Die dunkle Lederjacke liegt auf dem Sofa, das schwarze iPhone auf dem Tisch vor Markus Lanz. Auf seinem Schoß ein Laptop. Konzentriert tippt der 53-Jährige auf der Tastatur. Es ist nachmittags, es ist die letzte Redaktionskonferenz vor der Sendung. Während er gebannt auf den Computerbildschirm starrt, stellt eine Redakteurin ihr Exposé über einen Talkgast vor. Mit einem Mal blickt der Moderator hoch, hakt nach, ist noch nicht ganz zufrieden. Typisch Lanz. Zu einem Punkt wünscht er sich bis zur Sendung detailliertere Zahlen. Zeit läuft. Fürs Team, für ihn.

Auf der Überholspur zum Erfolg

Trotz der Hektik und des ganzen Studiotrubels konnten wir Markus Lanz einen Tag lang exklusiv begleiten. Wie tickt er? Was sind seine Tricks? Was hat ihn in den vergangenen Jahren so erfolgreich gemacht, zum wichtigsten TV-Journalisten Deutschlands werden lassen? Mit ihm haben nur wenige gerechnet. Viel Kritik musste der gebürtige Südtiroler aushalten, nicht nur für seinen missglückten Ausflug zu „Wetten, dass ..?“, anfangs auch für seine Talkshow. Zu seicht, hieß es in TV-Kritiken, er lasse Gäste nie ausreden.

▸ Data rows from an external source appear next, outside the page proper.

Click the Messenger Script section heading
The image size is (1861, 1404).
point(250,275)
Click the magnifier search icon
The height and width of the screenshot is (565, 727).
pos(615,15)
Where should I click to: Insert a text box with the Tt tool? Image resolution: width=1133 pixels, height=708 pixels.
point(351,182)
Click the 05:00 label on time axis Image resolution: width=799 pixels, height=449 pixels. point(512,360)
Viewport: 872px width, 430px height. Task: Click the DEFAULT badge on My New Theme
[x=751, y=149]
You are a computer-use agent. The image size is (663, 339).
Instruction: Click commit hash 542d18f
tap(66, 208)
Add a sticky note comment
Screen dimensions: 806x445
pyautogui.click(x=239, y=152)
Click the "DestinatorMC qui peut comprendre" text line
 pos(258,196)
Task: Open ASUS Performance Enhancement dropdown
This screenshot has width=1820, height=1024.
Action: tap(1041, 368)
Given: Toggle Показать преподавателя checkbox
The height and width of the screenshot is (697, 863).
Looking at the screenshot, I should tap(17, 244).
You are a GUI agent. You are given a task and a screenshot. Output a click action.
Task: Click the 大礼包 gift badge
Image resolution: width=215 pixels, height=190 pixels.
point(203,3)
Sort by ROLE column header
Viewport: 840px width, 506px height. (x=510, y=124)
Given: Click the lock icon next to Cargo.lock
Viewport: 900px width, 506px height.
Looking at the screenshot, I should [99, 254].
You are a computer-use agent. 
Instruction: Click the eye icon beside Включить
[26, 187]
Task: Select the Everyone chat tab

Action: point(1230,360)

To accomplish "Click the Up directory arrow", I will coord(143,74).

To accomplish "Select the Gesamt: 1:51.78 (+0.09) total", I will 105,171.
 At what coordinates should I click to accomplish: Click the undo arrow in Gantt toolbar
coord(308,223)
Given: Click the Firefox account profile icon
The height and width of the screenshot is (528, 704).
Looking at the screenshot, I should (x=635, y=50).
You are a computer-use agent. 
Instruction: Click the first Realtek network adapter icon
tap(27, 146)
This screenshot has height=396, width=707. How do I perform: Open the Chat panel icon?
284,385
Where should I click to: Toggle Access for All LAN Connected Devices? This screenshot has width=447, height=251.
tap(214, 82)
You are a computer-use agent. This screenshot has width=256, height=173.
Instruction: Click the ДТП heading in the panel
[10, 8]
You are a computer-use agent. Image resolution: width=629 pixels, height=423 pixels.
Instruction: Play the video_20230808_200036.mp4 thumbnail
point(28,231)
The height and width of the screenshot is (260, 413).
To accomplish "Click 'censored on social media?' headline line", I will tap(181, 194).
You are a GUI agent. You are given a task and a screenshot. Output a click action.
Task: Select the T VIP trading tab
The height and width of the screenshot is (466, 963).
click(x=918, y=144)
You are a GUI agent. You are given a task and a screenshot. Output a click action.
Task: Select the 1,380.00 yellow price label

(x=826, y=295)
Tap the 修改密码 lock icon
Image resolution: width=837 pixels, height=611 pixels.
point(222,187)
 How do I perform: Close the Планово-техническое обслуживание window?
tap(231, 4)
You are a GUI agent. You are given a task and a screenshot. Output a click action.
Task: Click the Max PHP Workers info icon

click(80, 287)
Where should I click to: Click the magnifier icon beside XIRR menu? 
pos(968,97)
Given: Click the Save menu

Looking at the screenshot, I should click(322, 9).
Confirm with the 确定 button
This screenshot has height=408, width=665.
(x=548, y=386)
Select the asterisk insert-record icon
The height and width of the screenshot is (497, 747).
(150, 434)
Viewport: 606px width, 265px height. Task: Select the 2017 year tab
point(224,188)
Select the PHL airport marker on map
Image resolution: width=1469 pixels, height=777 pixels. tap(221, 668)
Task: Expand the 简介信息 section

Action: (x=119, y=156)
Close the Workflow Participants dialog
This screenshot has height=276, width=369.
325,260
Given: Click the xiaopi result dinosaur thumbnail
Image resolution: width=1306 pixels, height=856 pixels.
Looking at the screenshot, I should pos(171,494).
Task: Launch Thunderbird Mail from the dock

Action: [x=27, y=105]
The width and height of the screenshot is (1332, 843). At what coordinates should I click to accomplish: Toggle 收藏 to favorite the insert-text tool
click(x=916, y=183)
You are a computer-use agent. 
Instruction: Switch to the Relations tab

Dann kam die Coronapandemie. Alle suchten nach Orientierung – und die Zuschauer von „Markus Lanz“ hatten plötzlich das Gefühl, in jeder Sendung einen Kompass für den veränderten Alltag in die Hand zu bekommen. „Hast du gestern ,Markus Lanz‘ gesehen?“, hörte man plötzlich immer häufiger. Während sich die Gäste bei Maischberger, Illner, Will und Plasberg noch wild durcheinander stritten, fand bei „Markus Lanz“ ein Gespräch statt. „Eigentlich haben wir auch zu Beginn der Coronazeit das gemacht, was wir immer machen: Wir haben tagesaktuell reagiert“, erklärt der Moderator. Er und sein 25-köpfiges Team wollten selbst verstehen, was da gerade passiert. Das war sein Antrieb.

Markus Lanz‘ Ehefrau Angela stellen wir Ihnen hier vor!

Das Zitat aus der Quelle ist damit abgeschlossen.